Dengan nomor perkara 352/Pid.B/2024/PN.P.Bun, kasus ini disidangkan di Pengadilan Negeri Pangkalan Bun dan dipimpin oleh Hakim Ketua Ikha Tina, S.H., M.Hum., yang didampingi Hakim Anggota Widana Anggara Putra, S.H., M.Hum., dan Firmansyah, S.H., M.H serta Panitera Pengganti Hariyanto. Jaksa Penuntut Umum (JPU), Ari Andhika Thomas, S.H., bersama timnya Maudyna Setyo Wardhani, S.H., dan Budi Murwanto, S.H., menghadirkan bukti-bukti kuat bahwa terdakwa telah memalsukan dokumen resmi.
Pemalsuan Ijazah: Upaya Meraih Jabatan dengan Cara Curang.

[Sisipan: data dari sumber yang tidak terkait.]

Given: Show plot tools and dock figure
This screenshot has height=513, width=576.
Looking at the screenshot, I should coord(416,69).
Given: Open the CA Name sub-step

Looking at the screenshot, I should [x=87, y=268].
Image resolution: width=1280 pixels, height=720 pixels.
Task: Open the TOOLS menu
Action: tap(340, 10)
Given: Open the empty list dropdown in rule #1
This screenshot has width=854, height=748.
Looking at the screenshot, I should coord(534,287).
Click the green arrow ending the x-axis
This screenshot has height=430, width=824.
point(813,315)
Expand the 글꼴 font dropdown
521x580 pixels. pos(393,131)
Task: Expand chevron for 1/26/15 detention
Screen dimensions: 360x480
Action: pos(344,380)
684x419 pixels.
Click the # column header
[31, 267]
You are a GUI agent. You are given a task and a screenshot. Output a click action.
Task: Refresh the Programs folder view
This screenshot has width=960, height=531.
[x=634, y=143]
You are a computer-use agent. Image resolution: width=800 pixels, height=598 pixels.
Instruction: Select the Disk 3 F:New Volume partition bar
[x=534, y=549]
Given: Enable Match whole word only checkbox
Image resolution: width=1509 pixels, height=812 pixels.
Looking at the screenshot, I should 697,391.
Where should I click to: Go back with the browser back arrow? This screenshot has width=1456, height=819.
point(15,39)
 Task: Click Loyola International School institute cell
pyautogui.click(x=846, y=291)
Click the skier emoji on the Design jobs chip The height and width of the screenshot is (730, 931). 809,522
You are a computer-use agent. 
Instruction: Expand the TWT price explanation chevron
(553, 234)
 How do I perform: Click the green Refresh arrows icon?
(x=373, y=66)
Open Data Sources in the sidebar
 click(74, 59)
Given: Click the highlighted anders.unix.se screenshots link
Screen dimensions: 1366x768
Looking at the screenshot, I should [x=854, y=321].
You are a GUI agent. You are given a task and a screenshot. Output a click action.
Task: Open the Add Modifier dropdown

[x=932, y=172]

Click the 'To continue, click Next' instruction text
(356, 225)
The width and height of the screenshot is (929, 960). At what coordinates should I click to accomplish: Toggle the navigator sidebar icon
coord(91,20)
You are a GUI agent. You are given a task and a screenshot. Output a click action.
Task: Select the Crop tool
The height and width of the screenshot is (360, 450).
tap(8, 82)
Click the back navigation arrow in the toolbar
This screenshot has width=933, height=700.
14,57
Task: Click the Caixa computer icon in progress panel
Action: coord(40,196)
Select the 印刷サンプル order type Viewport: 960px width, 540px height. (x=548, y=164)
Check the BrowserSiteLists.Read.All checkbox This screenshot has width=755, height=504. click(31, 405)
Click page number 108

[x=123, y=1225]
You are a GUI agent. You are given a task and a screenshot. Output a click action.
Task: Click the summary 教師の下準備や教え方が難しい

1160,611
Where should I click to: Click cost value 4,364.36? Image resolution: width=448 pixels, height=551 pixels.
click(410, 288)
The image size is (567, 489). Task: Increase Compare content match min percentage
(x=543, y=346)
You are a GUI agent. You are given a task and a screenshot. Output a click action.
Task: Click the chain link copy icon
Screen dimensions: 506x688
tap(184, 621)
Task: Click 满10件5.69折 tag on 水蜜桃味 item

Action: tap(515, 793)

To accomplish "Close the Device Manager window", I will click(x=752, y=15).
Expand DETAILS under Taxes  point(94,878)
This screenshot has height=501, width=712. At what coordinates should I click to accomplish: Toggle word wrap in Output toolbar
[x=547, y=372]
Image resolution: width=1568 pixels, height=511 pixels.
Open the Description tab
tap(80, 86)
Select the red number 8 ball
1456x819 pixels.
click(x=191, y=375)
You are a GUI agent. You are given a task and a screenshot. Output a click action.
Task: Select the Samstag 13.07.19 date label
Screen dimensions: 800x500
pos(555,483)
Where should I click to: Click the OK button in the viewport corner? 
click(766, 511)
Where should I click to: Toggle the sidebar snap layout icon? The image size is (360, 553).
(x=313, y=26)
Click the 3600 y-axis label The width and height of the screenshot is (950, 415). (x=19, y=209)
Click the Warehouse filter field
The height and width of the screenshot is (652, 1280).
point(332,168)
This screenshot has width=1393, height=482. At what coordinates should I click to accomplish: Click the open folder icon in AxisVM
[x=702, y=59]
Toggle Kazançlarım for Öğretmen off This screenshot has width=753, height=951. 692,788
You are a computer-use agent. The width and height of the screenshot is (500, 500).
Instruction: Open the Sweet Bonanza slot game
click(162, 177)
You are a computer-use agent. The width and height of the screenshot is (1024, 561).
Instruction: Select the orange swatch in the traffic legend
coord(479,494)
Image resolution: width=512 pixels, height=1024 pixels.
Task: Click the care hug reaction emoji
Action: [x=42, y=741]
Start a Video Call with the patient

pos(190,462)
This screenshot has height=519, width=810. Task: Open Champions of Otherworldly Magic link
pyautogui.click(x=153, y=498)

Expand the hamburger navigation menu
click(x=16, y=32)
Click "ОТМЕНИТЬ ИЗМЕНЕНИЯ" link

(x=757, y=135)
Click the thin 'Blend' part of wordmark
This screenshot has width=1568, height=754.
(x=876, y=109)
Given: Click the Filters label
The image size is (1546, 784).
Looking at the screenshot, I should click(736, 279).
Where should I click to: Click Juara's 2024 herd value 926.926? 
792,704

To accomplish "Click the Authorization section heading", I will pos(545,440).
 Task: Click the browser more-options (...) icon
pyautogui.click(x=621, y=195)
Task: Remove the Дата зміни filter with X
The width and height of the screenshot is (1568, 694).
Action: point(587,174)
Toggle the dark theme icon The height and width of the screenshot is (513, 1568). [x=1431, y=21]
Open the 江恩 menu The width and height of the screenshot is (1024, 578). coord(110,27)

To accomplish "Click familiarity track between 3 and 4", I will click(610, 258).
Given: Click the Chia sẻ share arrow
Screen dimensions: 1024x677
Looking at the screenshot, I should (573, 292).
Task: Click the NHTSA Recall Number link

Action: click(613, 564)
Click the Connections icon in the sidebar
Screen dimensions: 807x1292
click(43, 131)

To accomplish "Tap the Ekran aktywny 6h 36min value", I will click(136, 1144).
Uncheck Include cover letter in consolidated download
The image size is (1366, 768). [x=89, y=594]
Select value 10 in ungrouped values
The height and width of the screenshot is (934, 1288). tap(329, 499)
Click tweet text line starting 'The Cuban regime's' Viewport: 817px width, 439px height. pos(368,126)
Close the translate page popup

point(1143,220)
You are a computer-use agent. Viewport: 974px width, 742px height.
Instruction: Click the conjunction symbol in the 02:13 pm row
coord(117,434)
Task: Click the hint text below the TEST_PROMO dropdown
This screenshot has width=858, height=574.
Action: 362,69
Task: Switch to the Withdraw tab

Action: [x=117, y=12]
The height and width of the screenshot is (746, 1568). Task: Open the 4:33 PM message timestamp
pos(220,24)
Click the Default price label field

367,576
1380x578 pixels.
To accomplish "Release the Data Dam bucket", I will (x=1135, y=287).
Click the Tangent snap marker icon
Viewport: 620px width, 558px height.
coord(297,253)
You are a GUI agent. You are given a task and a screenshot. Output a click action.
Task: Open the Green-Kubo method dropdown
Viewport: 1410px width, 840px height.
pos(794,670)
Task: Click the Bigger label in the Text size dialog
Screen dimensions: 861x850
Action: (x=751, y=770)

Sri Wahyuni menggunakan ijazah palsu untuk memenuhi persyaratan administrasi pada pencalonan kepala desa pada saat Pilkades serentak di Kabupaten Kotawaringin Barat (26/10/2023). Tindakan ini oleh Jaksa Penuntut Umum (JPU) dinyatakan melanggar Pasal 266 ayat (1) KUHP, yang berbunyi:
"Barang siapa yang menyuruh memasukkan keterangan palsu ke dalam suatu akta autentik mengenai suatu hal yang kebenarannya harus dinyatakan oleh akta itu, dengan maksud menggunakan atau menyuruh orang lain menggunakan akta itu seolah-olah keterangannya sesuai dengan kebenaran, diancam dengan pidana penjara paling lama tujuh tahun."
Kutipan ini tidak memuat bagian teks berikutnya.